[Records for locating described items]
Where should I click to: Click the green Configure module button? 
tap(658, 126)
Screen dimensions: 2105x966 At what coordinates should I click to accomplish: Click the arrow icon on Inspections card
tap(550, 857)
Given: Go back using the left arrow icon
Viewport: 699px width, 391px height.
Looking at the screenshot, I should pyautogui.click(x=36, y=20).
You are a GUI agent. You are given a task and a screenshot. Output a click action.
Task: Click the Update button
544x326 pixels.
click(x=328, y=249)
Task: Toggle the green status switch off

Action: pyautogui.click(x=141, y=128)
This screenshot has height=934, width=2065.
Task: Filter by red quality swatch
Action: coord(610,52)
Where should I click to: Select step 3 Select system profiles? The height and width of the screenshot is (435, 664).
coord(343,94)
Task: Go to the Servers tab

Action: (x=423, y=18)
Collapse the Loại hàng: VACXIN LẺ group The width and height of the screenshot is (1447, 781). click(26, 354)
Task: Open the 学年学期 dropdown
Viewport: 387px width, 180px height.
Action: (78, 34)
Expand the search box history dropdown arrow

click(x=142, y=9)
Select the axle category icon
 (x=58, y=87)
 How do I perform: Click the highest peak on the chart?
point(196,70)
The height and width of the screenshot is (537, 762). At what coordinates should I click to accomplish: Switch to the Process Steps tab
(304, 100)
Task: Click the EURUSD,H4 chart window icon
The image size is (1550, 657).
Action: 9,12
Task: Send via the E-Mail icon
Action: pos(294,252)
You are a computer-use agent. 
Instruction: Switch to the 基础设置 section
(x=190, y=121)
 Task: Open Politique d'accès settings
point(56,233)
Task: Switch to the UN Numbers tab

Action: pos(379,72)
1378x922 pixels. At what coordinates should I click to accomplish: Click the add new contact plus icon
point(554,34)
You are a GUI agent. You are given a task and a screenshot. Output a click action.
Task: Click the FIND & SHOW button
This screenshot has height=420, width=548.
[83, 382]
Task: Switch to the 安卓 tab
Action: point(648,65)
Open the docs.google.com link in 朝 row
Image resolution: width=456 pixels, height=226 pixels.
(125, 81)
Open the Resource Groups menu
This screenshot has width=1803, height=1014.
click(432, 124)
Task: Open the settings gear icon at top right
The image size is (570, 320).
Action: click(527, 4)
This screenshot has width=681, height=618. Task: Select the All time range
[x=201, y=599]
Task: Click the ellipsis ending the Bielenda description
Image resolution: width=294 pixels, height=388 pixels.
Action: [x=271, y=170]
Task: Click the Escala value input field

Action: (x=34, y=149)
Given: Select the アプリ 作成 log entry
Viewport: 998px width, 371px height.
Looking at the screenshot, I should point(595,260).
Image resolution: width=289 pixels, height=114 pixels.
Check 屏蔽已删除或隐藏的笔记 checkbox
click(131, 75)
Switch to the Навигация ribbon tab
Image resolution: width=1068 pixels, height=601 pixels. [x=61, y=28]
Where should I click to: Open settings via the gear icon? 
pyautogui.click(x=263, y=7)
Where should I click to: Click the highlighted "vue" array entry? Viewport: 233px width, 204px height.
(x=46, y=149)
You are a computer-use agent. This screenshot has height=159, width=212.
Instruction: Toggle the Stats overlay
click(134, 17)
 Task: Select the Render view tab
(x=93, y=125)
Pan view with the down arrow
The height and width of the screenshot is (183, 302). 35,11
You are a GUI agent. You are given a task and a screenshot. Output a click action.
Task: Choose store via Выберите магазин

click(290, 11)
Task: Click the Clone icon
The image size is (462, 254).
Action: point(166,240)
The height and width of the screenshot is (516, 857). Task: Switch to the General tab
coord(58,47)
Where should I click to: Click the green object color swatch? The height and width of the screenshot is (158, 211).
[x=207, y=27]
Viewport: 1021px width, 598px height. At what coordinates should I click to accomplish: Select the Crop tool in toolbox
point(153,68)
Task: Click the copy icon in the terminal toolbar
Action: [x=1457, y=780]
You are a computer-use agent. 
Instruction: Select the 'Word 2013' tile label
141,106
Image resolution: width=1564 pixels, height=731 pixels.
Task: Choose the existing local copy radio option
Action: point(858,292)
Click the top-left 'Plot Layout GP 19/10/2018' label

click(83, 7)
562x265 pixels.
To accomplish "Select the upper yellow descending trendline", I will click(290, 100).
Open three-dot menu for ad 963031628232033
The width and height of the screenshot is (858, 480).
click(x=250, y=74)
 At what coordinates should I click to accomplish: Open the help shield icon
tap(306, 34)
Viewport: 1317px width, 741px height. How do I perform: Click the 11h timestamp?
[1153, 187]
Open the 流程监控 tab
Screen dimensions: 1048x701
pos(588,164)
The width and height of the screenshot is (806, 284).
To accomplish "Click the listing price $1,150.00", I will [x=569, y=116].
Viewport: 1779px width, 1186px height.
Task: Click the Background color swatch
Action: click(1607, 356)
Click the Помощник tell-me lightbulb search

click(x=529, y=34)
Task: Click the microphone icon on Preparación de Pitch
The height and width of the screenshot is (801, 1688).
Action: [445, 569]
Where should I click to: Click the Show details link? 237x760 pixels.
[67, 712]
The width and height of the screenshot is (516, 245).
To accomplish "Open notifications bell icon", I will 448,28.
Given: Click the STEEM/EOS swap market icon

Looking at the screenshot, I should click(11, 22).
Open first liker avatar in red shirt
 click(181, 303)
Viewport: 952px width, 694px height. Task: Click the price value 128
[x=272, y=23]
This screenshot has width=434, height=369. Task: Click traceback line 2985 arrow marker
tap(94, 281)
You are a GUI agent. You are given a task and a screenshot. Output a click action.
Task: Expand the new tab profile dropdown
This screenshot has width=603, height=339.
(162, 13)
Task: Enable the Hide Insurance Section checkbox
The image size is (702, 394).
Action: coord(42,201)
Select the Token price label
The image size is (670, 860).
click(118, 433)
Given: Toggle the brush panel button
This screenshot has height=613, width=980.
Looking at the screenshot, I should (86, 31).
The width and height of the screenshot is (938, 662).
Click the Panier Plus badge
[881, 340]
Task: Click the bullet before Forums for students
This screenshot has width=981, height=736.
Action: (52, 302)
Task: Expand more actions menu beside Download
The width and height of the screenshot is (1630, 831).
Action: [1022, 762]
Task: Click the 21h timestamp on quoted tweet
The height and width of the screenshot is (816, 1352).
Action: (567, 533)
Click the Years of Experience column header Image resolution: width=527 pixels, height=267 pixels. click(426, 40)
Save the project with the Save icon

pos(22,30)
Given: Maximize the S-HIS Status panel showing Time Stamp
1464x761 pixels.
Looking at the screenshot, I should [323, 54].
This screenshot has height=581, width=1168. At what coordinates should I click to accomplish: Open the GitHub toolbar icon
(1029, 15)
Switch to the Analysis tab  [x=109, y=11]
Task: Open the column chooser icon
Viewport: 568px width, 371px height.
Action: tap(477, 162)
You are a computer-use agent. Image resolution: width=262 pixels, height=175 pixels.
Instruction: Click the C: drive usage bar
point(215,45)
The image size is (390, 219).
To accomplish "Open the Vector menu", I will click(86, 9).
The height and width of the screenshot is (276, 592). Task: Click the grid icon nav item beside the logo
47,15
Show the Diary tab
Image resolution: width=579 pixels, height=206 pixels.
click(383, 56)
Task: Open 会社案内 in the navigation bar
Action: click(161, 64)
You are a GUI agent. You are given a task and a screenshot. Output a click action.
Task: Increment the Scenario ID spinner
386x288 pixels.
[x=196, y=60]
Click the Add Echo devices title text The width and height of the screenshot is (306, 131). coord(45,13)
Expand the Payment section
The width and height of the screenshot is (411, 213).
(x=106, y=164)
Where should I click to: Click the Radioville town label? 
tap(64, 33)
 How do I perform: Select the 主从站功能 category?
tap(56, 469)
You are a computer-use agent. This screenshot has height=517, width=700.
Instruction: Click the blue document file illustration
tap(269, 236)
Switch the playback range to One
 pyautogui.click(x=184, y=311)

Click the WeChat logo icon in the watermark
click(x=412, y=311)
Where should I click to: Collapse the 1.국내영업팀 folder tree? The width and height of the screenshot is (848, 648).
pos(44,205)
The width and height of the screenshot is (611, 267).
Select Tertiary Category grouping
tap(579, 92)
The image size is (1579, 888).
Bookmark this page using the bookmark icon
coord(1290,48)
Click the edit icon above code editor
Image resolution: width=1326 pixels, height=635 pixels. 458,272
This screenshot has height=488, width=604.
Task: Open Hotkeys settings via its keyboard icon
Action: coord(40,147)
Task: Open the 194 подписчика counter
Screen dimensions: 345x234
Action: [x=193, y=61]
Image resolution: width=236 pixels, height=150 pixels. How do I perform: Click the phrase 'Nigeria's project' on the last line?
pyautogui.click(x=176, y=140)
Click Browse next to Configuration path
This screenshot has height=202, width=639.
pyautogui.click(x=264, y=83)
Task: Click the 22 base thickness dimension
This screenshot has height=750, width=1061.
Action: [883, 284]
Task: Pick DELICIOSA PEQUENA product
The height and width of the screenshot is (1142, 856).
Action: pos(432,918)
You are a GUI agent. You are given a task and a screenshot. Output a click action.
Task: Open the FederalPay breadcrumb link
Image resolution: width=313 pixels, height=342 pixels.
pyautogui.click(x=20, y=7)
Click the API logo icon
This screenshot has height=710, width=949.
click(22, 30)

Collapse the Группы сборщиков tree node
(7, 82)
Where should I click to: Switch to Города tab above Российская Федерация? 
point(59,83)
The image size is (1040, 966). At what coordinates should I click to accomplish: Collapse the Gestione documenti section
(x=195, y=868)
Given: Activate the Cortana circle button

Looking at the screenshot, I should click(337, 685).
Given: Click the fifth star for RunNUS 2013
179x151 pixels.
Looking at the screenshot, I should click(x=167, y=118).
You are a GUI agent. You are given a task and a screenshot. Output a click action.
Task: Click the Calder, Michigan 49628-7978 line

▸ Exercise objective
In the material, swap "Panier Plus" for "Panier Express" from the line with "Viewport: 1317px width, 741px" to the line with "Action: [1022, 762]", and give those lines back with everything else left as it is.

▸ Reply
Viewport: 1317px width, 741px height. How do I perform: Click the 11h timestamp?
[1153, 187]
Open the 流程监控 tab
Screen dimensions: 1048x701
pos(588,164)
The width and height of the screenshot is (806, 284).
To accomplish "Click the listing price $1,150.00", I will [x=569, y=116].
Viewport: 1779px width, 1186px height.
Task: Click the Background color swatch
Action: click(1607, 356)
Click the Помощник tell-me lightbulb search

click(x=529, y=34)
Task: Click the microphone icon on Preparación de Pitch
The height and width of the screenshot is (801, 1688).
Action: [445, 569]
Where should I click to: Click the Show details link? 237x760 pixels.
[67, 712]
The width and height of the screenshot is (516, 245).
To accomplish "Open notifications bell icon", I will 448,28.
Given: Click the STEEM/EOS swap market icon

Looking at the screenshot, I should click(11, 22).
Open first liker avatar in red shirt
 click(181, 303)
Viewport: 952px width, 694px height. Task: Click the price value 128
[x=272, y=23]
This screenshot has width=434, height=369. Task: Click traceback line 2985 arrow marker
tap(94, 281)
You are a GUI agent. You are given a task and a screenshot. Output a click action.
Task: Expand the new tab profile dropdown
This screenshot has width=603, height=339.
(162, 13)
Task: Enable the Hide Insurance Section checkbox
The image size is (702, 394).
Action: coord(42,201)
Select the Token price label
The image size is (670, 860).
click(118, 433)
Given: Toggle the brush panel button
This screenshot has height=613, width=980.
Looking at the screenshot, I should (86, 31).
The width and height of the screenshot is (938, 662).
Click the Panier Express badge
[881, 340]
Task: Click the bullet before Forums for students
This screenshot has width=981, height=736.
Action: (52, 302)
Task: Expand more actions menu beside Download
The width and height of the screenshot is (1630, 831).
Action: [1022, 762]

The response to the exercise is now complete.